Workflow Team Meeting - May 28 4PM CERN, 9 FNAL time
Vidyo Link
Attending
- FNAL: Jen, Jorge, Luis, SeangChan
- US: Ajit, Dima, Ian, JeanRoc
- CERN : Julian, Andrew, Alan
- EU:
Personel
- Jen unavailable from noon Fri-Monday morning
- This will be Ian's last week, he is switching to Atlas * Jen needs to start bugging people about more US operators
News - DIMA
- Need to invalidate ~200 requests. Should be done at PPD side. They will reset and resubmit.
- was listed last night, already done. New work has not been resubmitted.
- we have no way of moving requests from announced to rejected in the ReqMgr
- state can be changed manually if really needed, but as written announced-archived is a final resting place.
- We do not have a timeline for the replacements.
- We may have some urgent requests for first paper.

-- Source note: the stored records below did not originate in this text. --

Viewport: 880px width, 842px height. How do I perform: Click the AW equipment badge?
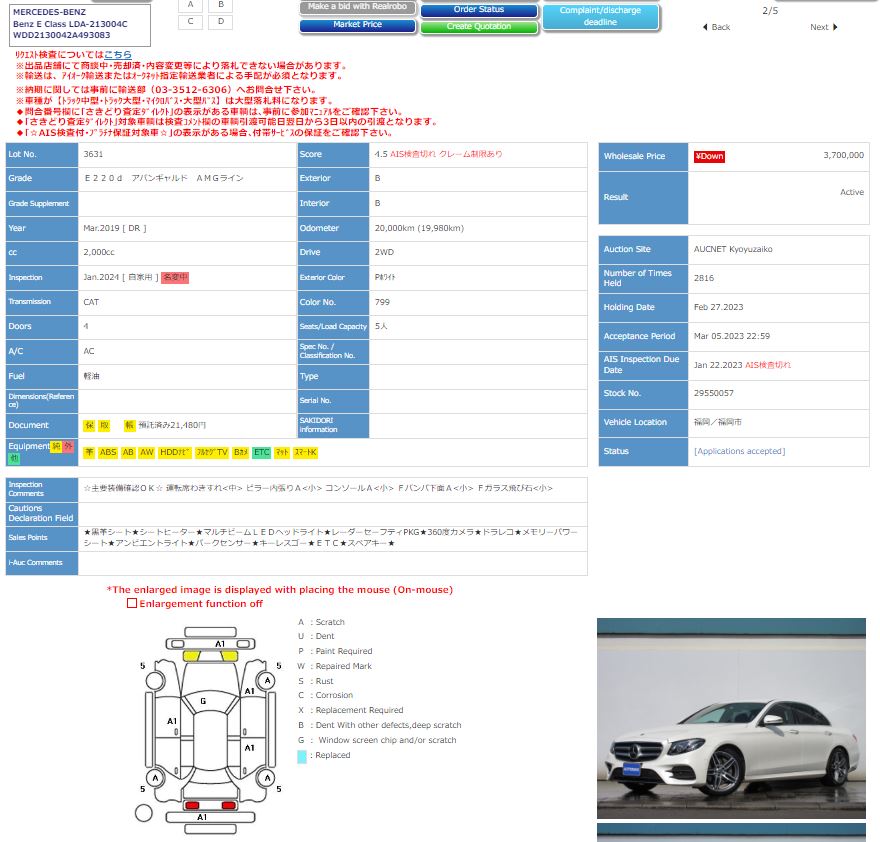pos(147,452)

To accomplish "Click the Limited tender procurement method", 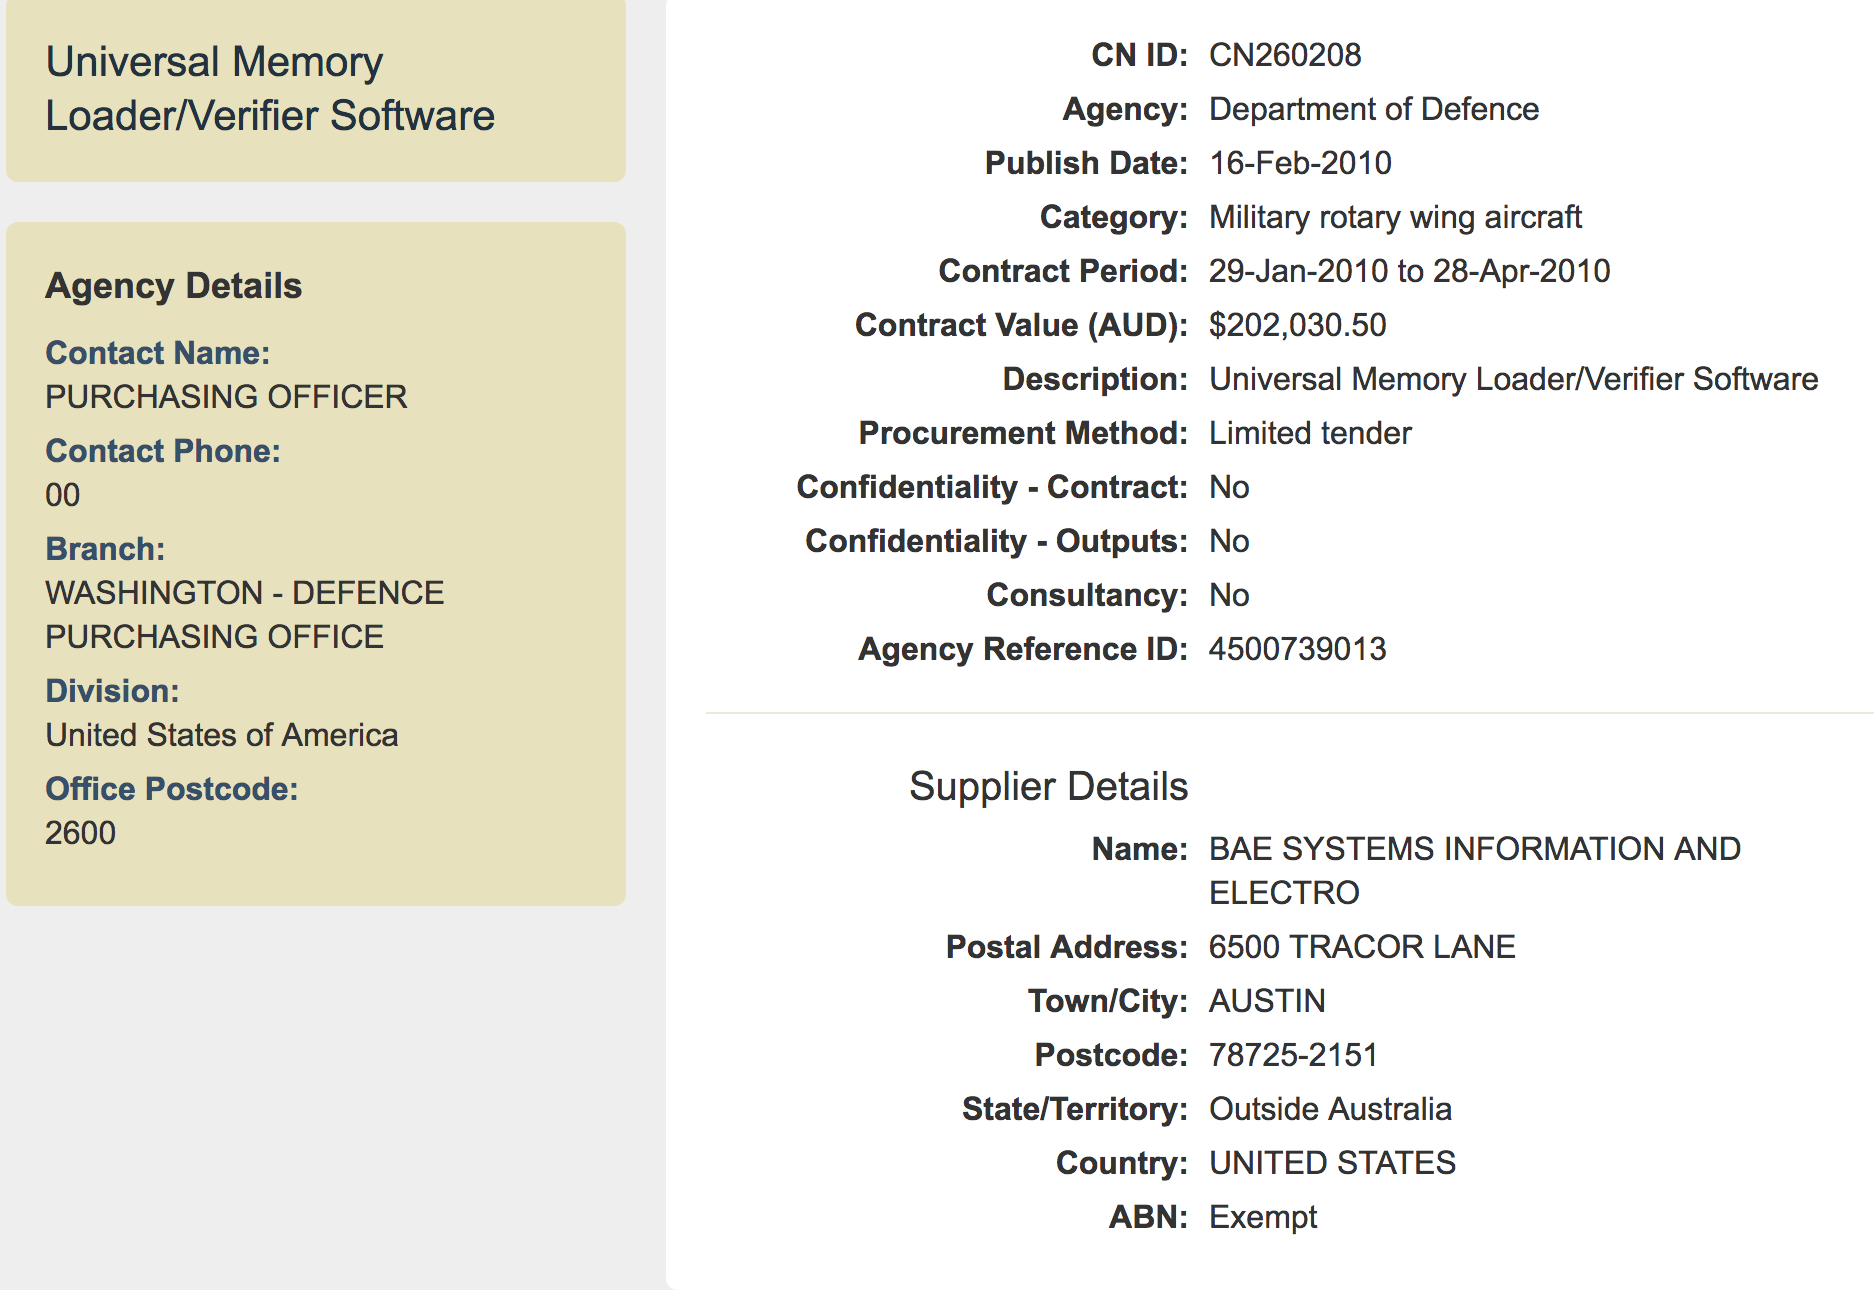I will click(1310, 433).
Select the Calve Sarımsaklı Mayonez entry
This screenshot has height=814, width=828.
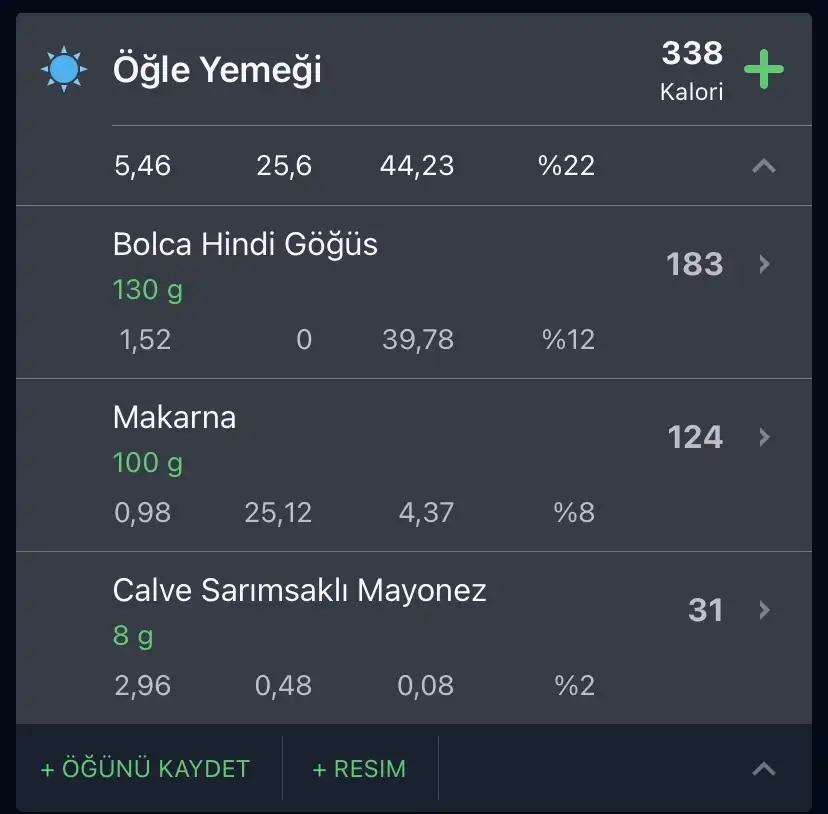pos(299,590)
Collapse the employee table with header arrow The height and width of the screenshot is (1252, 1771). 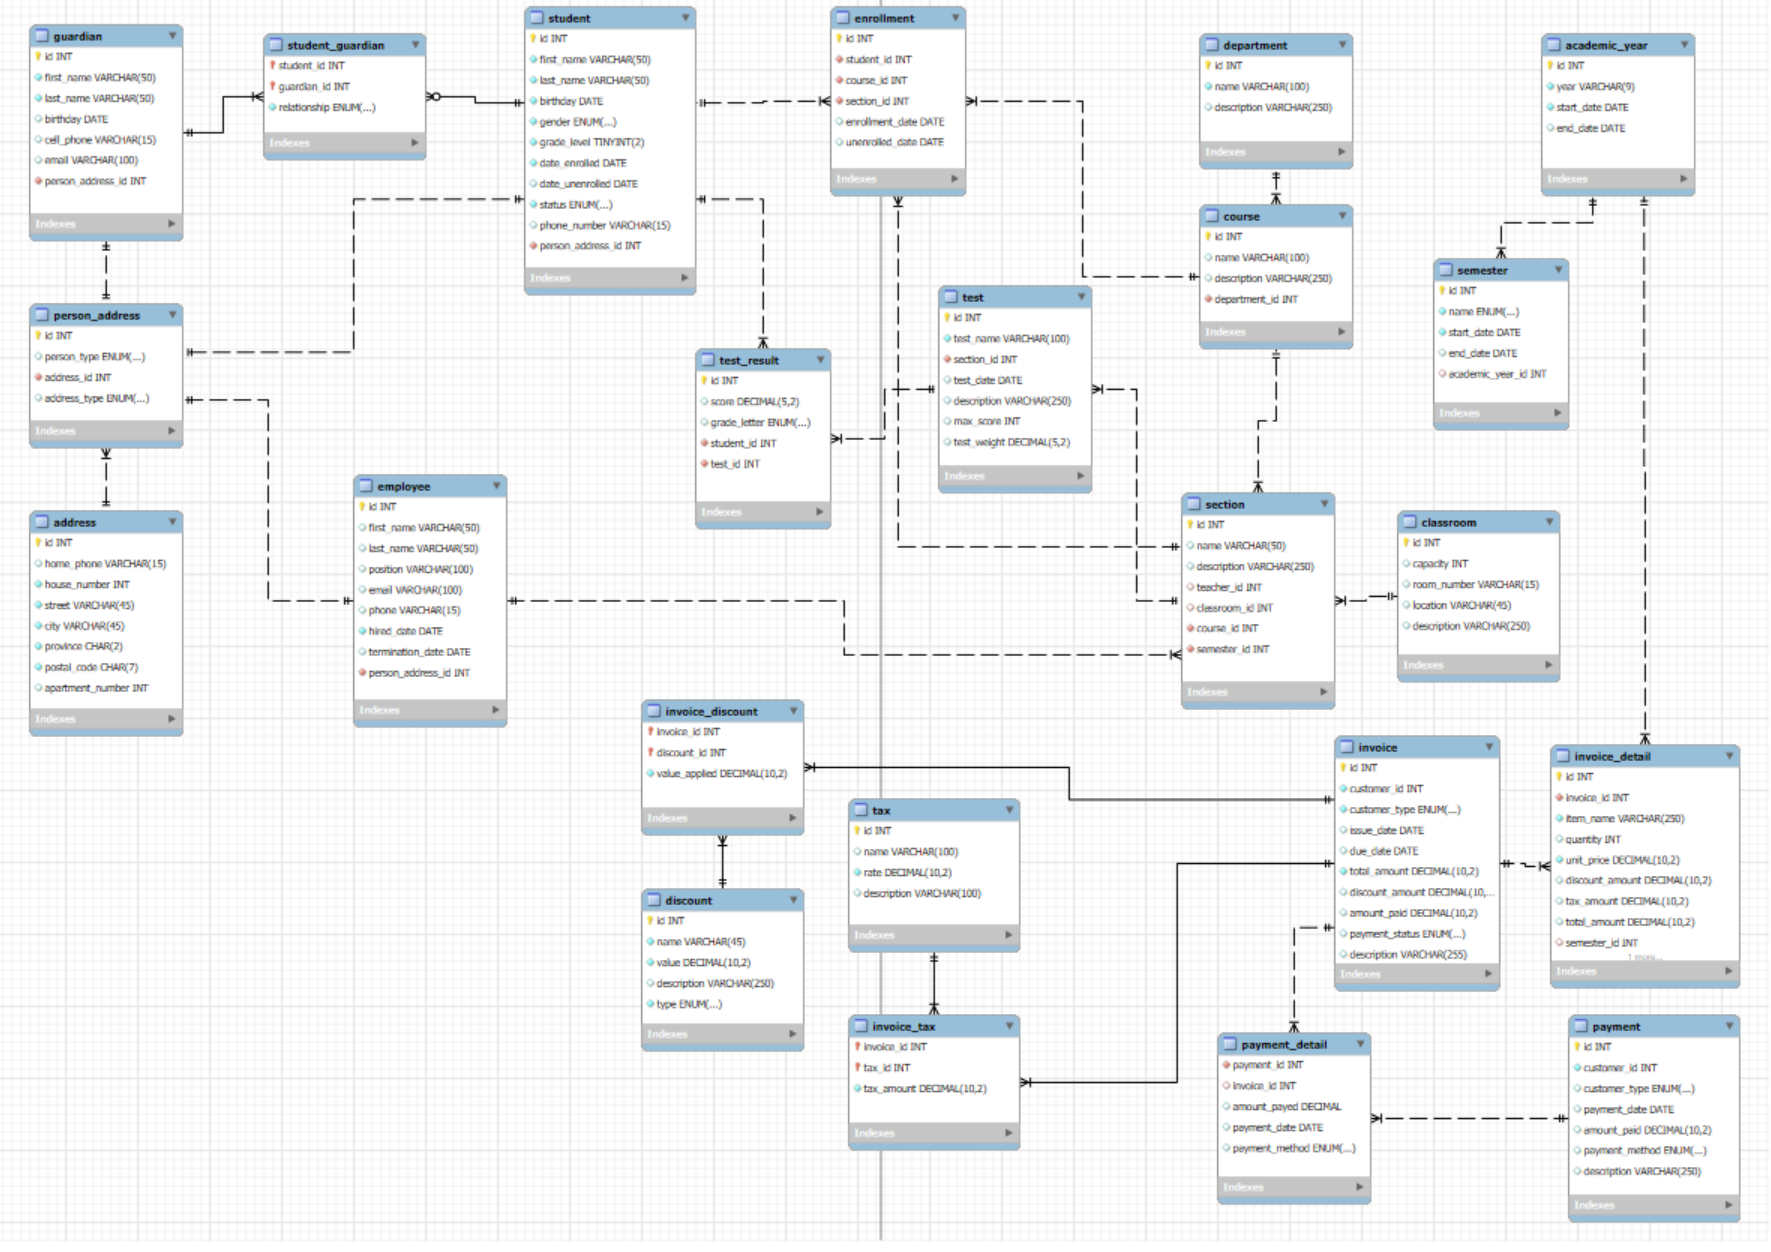coord(496,486)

Probably nothing significant.
- we will need some MC on first data, it will be small
- WF's that are being assigned to T2_CH_CERN can have jobs sent to AI and HLT, it's OK for HLT but not for AI
3 top issues effecting production
- Ongoing issues with workflows being stuck in acquired for long periods of time.
- Alan and Seangchan solved it! - 70K jobs running (100K in the whole pool)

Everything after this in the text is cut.